PROVIDED INFORMATION:
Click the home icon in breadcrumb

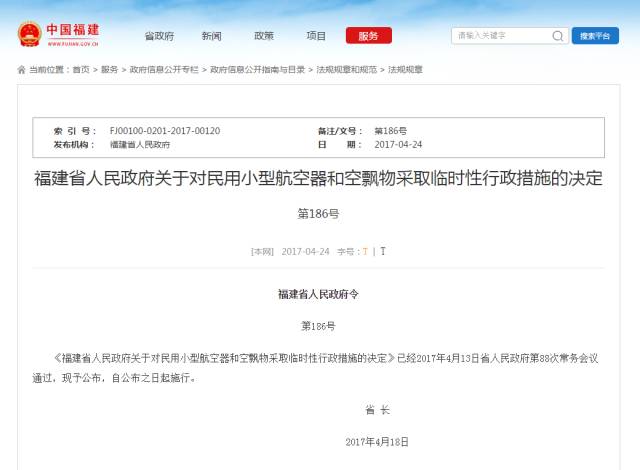(21, 70)
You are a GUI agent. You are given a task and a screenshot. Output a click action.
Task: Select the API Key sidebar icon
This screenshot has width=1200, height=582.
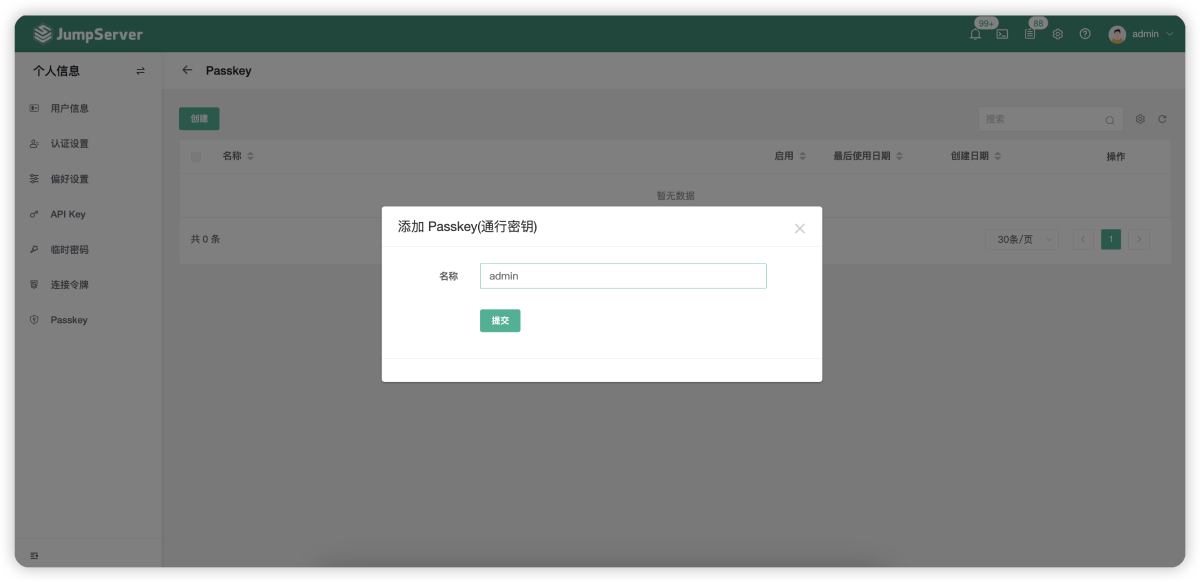[33, 214]
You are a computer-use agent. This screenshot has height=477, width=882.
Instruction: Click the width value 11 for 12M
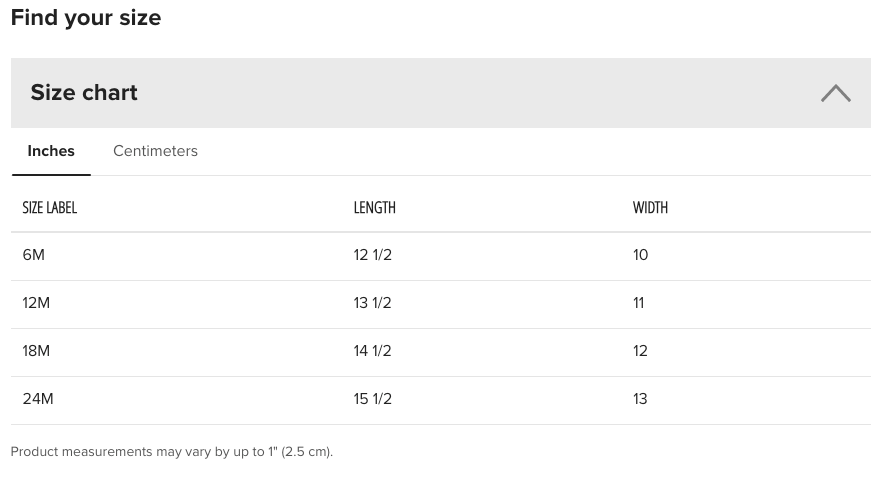[638, 303]
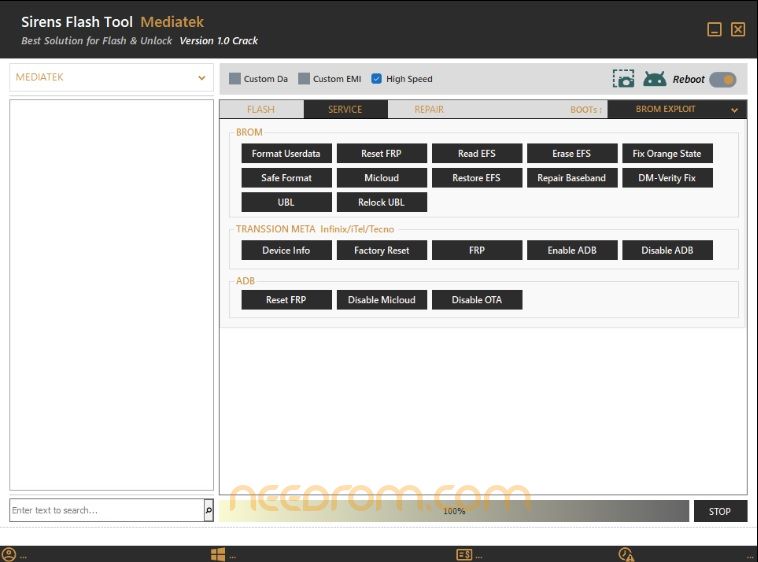Enable the Custom EMI checkbox
The height and width of the screenshot is (562, 758).
tap(304, 79)
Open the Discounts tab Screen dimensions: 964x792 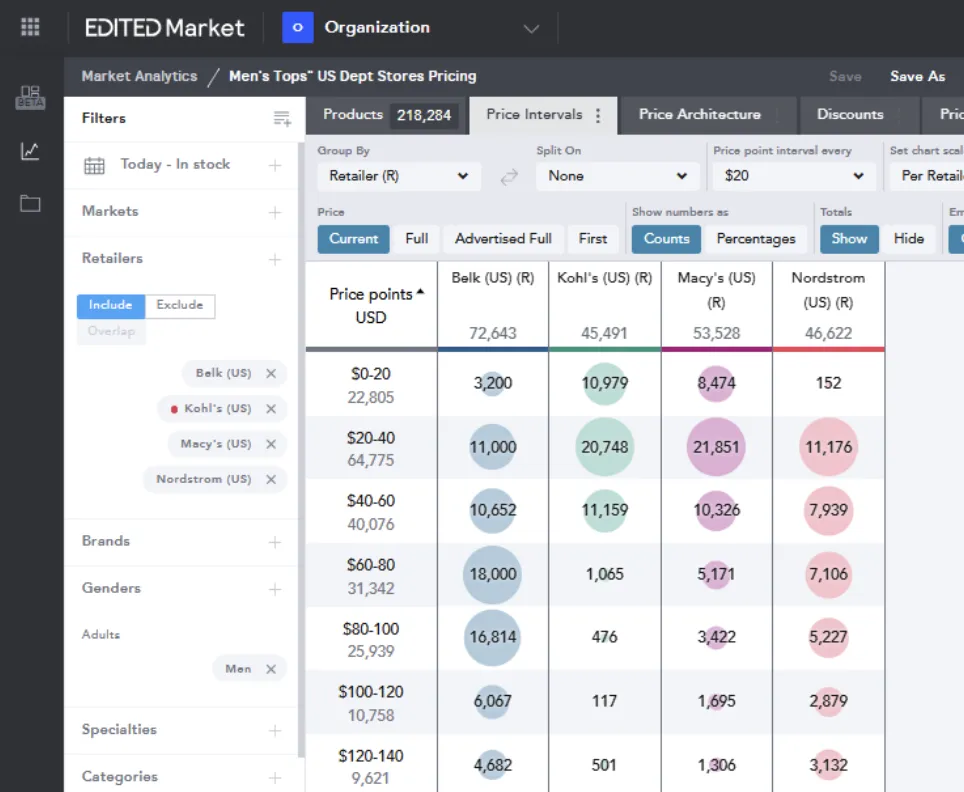click(849, 115)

WHAT TO DO: Convert the items from the beginning through the line containing "tap(304, 79)" into a numbered list. Skip blank lines and omit the pictures.

COMPLETE OUTPUT:
1. Click the home icon in breadcrumb
2. (21, 70)
3. You are a GUI agent. You are given a task and a screenshot. Output a click action.
4. Task: Select the API Key sidebar icon
5. This screenshot has width=1200, height=582.
6. [33, 214]
7. You are a computer-use agent. This screenshot has height=477, width=882.
8. Instruction: Click the width value 11 for 12M
9. [638, 303]
10. Enable the Custom EMI checkbox
11. The height and width of the screenshot is (562, 758).
12. tap(304, 79)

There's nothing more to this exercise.